La porte de la sixième tour H, qui défend l'angle sud-ouest de la basse-cour, est amortie par un tympan monolithe sous un arc de décharge en plein cintre. Les deux étages reliés par un escalier à vis étaient voûtés d'ogives retombant sur des consoles moulurées. L'épaisseur des murs atteint 2m,35. Les quatre archères à linteau du second étage où l'on pouvait accéder directement par une porte et une échelle sont surmontées d'un arc de décharge, ce qui indique un nouveau progrès. Après cette tour très saillante, le mur de la baille fait un coude pour rejoindre la grosse tour sud-est du château. Ce front est défendu par deux tours.

La septième tour I n'a pas le même plan que les précédentes, car la salle basse voûtée d'ogives a la forme d'un hémicycle fermé par un mur droit. On y entre par une porte à linteau tréflé dont l'arc de décharge est en plein cintre. Un escalier à vis dessert le second étage dont la porte sur la cour et les archères présentent la même disposition que dans la tour H.

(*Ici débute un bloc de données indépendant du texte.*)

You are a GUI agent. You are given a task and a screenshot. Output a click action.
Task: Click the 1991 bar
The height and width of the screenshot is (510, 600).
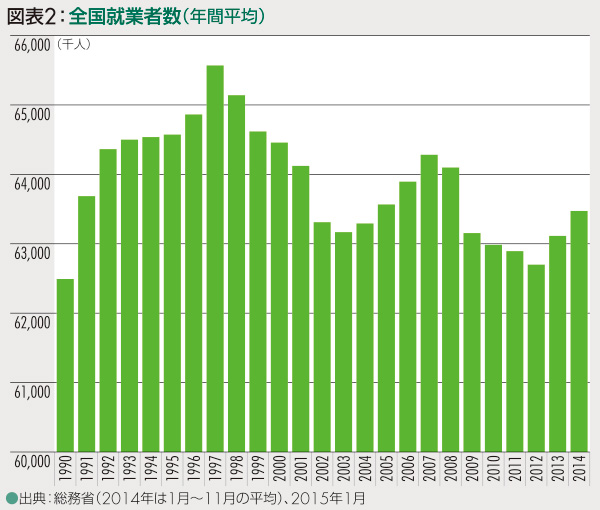87,323
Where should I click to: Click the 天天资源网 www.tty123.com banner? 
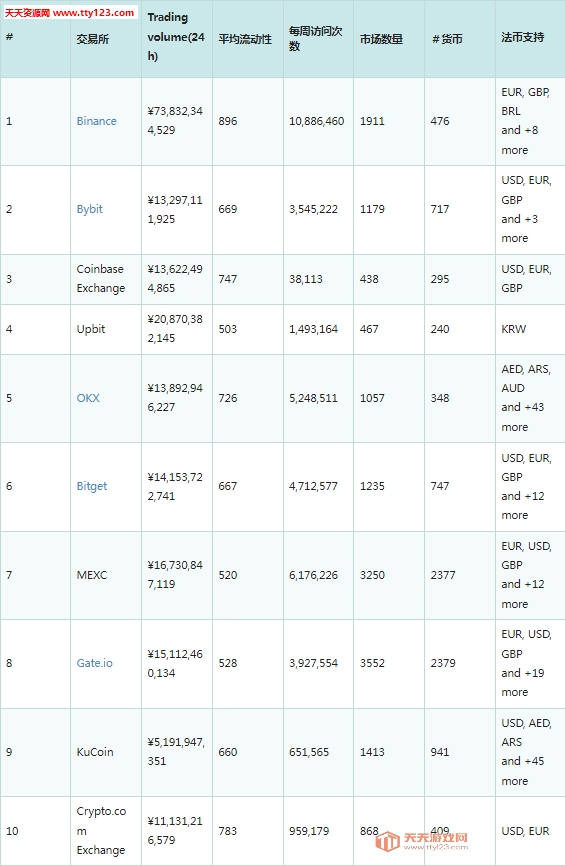[x=69, y=13]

Entre cette tour et la suivante J dont la voûte d'ogives et l'escalier à vis sont en ruines s'ouvre une poterne en tiers-point précédée d'une archivolte en plein cintre. A côté, deux arcs de décharge plus ou moins enterrés sont surmontés de deux rainures qui semblent destinées à recevoir les bras d'un pont-levis intérieur. La tour K, tombée dans le fossé, devait ressembler à toutes celles du front sud de la basse-cour. Plus loin, après une autre poterne, le mur de la baille vient rejoindre la courtine qui relie la grosse tour sud-est du château à la chemise du donjon.

Chapelle romane.—La basse-cour renferme, au sud de l'allée centrale, un puits [18], et près de la maison du gardien les fondations d'une chapelle romane. Sa nef unique et son transept flanqué de deux absidioles arrondies n'étaient pas voûtés; mais l'abside en hémicycle, dépourvue de contreforts, était recouverte d'un cul de four précédé d'une voûte en berceau. On voit la trace de deux arcatures de chaque côté du chœur dans la partie droite. La base de l'une de leurs colonnes, encore intacte, et celle des six colonnettes du portail de la façade, permettent d'attribuer cette chapelle au XIIe siècle et non pas au XIe siècle, comme Viollet-le-Duc le prétend. Cette date se trouve confirmée par les fragments d'une corniche garnie de palmettes, semblable à celle de l'église de Berzy-le-Sec, près de Soissons, et par les débris d'une croix de pignon formée de cercles découpés à jour, comme à Bruyères-sous-Laon. Trois chapiteaux à crochets, du XIIIe siècle, retrouvés dans les fouilles, et posés sur une pile d'angle, sont peut-être des témoins d'un remaniement exécuté dans cette chapelle, au XIIIe siècle.